● **WORK TO COMPLETE**
Without changing a single character, write out every record below.

(Stored items from a collection)
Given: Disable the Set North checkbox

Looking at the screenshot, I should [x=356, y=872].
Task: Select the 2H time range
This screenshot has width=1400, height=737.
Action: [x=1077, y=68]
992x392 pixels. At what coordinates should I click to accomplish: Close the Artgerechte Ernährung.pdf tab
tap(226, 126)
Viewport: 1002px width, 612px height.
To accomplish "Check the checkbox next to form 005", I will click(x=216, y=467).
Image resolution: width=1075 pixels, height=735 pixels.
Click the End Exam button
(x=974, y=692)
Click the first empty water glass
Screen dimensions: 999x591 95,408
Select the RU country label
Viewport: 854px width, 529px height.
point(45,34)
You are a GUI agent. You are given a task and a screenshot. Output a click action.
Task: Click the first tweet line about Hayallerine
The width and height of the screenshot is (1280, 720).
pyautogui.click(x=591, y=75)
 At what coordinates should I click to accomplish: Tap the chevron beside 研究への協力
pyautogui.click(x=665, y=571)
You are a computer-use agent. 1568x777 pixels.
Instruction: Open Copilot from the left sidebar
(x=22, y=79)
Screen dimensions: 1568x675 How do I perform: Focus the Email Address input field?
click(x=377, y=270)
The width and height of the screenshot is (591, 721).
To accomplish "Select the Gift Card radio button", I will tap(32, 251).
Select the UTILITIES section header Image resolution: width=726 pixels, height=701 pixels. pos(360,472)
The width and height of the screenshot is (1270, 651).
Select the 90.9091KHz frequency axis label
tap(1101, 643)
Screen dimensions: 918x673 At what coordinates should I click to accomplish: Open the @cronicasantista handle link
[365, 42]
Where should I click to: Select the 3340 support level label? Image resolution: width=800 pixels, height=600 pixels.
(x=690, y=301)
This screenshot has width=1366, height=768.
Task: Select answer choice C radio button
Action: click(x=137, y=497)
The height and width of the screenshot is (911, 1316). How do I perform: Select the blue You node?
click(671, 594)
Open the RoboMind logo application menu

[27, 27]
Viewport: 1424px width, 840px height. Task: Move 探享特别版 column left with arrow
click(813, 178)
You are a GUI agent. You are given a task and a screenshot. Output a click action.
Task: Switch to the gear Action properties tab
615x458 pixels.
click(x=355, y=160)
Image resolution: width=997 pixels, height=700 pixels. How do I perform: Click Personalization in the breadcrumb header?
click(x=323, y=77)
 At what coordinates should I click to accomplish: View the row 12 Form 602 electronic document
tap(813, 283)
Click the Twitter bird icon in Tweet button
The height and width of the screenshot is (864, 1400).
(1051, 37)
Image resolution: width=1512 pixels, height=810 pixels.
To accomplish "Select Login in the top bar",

● **TASK OUTPUT**
Given: Disable the Set North checkbox

Looking at the screenshot, I should [x=356, y=872].
Task: Select the 2H time range
This screenshot has width=1400, height=737.
Action: [x=1077, y=68]
992x392 pixels. At what coordinates should I click to accomplish: Close the Artgerechte Ernährung.pdf tab
tap(226, 126)
Viewport: 1002px width, 612px height.
To accomplish "Check the checkbox next to form 005", I will click(x=216, y=467).
Image resolution: width=1075 pixels, height=735 pixels.
Click the End Exam button
(x=974, y=692)
Click the first empty water glass
Screen dimensions: 999x591 95,408
Select the RU country label
Viewport: 854px width, 529px height.
point(45,34)
You are a GUI agent. You are given a task and a screenshot. Output a click action.
Task: Click the first tweet line about Hayallerine
The width and height of the screenshot is (1280, 720).
pyautogui.click(x=591, y=75)
 At what coordinates should I click to accomplish: Tap the chevron beside 研究への協力
pyautogui.click(x=665, y=571)
You are a computer-use agent. 1568x777 pixels.
Instruction: Open Copilot from the left sidebar
(x=22, y=79)
Screen dimensions: 1568x675 How do I perform: Focus the Email Address input field?
click(x=377, y=270)
The width and height of the screenshot is (591, 721).
To accomplish "Select the Gift Card radio button", I will tap(32, 251).
Select the UTILITIES section header Image resolution: width=726 pixels, height=701 pixels. pos(360,472)
The width and height of the screenshot is (1270, 651).
Select the 90.9091KHz frequency axis label
tap(1101, 643)
Screen dimensions: 918x673 At what coordinates should I click to accomplish: Open the @cronicasantista handle link
[365, 42]
Where should I click to: Select the 3340 support level label? Image resolution: width=800 pixels, height=600 pixels.
(x=690, y=301)
This screenshot has width=1366, height=768.
Task: Select answer choice C radio button
Action: click(x=137, y=497)
The height and width of the screenshot is (911, 1316). How do I perform: Select the blue You node?
click(671, 594)
Open the RoboMind logo application menu

[27, 27]
Viewport: 1424px width, 840px height. Task: Move 探享特别版 column left with arrow
click(813, 178)
You are a GUI agent. You are given a task and a screenshot. Output a click action.
Task: Switch to the gear Action properties tab
615x458 pixels.
click(x=355, y=160)
Image resolution: width=997 pixels, height=700 pixels. How do I perform: Click Personalization in the breadcrumb header?
click(x=323, y=77)
 At what coordinates should I click to accomplish: View the row 12 Form 602 electronic document
tap(813, 283)
Click the Twitter bird icon in Tweet button
The height and width of the screenshot is (864, 1400).
(1051, 37)
Image resolution: width=1512 pixels, height=810 pixels.
To accomplish "Select Login in the top bar",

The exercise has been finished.